● **TASK TO CARRY OUT**:
What lines in the material hold the string "will"? Return every one of them.

────────────────────────────────────────

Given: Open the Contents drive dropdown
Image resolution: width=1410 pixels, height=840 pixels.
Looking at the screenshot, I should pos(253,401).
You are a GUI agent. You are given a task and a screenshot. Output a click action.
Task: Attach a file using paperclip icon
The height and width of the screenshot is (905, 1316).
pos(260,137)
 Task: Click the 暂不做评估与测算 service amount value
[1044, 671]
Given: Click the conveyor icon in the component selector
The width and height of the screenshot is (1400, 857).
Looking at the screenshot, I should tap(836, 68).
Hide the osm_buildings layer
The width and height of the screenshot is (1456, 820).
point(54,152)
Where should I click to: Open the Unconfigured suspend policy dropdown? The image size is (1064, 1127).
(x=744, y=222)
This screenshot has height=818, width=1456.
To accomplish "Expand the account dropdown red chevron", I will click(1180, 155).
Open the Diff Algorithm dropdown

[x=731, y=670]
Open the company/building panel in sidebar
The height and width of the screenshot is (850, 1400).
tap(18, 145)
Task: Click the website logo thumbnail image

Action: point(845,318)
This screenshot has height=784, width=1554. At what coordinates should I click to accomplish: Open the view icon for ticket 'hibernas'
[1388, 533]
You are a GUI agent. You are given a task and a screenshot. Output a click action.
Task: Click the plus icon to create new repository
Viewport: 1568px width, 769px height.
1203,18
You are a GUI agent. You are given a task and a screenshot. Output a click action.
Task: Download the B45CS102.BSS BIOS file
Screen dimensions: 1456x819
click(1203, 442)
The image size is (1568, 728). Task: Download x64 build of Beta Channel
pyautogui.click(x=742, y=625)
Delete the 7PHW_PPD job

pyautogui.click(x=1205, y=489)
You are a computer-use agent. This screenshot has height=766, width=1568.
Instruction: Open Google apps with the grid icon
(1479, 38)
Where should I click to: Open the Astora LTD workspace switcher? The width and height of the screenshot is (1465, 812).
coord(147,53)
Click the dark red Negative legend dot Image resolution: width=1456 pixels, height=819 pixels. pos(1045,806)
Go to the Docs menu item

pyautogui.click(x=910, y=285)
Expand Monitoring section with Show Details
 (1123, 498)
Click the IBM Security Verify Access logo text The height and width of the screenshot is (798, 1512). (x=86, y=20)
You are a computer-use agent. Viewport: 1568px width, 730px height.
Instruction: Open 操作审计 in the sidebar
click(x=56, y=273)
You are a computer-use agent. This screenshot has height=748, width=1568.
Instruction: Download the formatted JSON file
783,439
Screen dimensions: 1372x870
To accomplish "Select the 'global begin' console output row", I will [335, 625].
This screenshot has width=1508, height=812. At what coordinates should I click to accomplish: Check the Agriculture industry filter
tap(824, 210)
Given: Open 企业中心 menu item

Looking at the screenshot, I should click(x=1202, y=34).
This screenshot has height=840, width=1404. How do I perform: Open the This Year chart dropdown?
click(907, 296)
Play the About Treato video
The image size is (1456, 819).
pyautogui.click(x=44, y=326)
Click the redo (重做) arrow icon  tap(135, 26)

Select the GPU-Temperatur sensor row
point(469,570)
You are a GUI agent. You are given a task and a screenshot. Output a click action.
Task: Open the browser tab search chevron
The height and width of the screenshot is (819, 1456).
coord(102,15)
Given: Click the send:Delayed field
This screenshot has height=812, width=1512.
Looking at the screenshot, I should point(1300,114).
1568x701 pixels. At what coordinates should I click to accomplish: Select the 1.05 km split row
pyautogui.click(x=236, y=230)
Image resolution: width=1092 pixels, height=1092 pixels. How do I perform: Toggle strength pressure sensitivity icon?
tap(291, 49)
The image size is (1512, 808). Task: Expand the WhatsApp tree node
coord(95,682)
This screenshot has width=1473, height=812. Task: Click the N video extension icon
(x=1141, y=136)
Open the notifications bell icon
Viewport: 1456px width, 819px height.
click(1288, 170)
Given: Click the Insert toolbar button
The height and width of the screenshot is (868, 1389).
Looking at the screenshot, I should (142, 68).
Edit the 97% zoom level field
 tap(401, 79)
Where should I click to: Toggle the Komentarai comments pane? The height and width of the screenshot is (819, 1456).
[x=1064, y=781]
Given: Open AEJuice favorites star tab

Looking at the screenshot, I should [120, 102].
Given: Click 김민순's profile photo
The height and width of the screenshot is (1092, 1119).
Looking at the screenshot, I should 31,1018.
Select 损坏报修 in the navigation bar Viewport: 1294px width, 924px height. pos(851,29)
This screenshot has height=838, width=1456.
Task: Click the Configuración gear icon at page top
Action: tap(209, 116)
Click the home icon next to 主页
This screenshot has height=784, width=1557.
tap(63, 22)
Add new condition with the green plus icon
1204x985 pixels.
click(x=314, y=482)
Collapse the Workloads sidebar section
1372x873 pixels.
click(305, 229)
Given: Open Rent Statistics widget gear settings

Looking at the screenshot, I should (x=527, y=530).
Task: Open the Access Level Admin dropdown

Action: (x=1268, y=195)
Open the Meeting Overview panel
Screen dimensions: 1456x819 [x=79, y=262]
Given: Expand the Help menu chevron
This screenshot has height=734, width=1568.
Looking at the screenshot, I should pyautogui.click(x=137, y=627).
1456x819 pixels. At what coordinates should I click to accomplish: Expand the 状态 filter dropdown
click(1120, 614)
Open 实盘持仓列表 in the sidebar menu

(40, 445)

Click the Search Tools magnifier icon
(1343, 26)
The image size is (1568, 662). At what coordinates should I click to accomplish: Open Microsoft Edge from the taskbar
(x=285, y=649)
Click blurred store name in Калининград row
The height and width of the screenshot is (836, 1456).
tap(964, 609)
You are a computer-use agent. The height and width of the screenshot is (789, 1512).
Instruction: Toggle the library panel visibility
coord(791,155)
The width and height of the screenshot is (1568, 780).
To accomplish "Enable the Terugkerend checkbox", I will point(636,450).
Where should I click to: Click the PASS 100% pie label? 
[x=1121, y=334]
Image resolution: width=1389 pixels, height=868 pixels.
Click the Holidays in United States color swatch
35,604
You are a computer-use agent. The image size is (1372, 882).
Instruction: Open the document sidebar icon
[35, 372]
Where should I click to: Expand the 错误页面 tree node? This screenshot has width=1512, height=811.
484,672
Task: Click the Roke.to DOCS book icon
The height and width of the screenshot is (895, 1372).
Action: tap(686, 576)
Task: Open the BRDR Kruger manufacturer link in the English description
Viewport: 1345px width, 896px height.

────────────────────────────────────────

● **ANSWER SECTION**:
To accomplish "Expand the account dropdown red chevron", I will click(1180, 155).
To accomplish "Select the 'global begin' console output row", I will [335, 625].
To accomplish "Enable the Terugkerend checkbox", I will point(636,450).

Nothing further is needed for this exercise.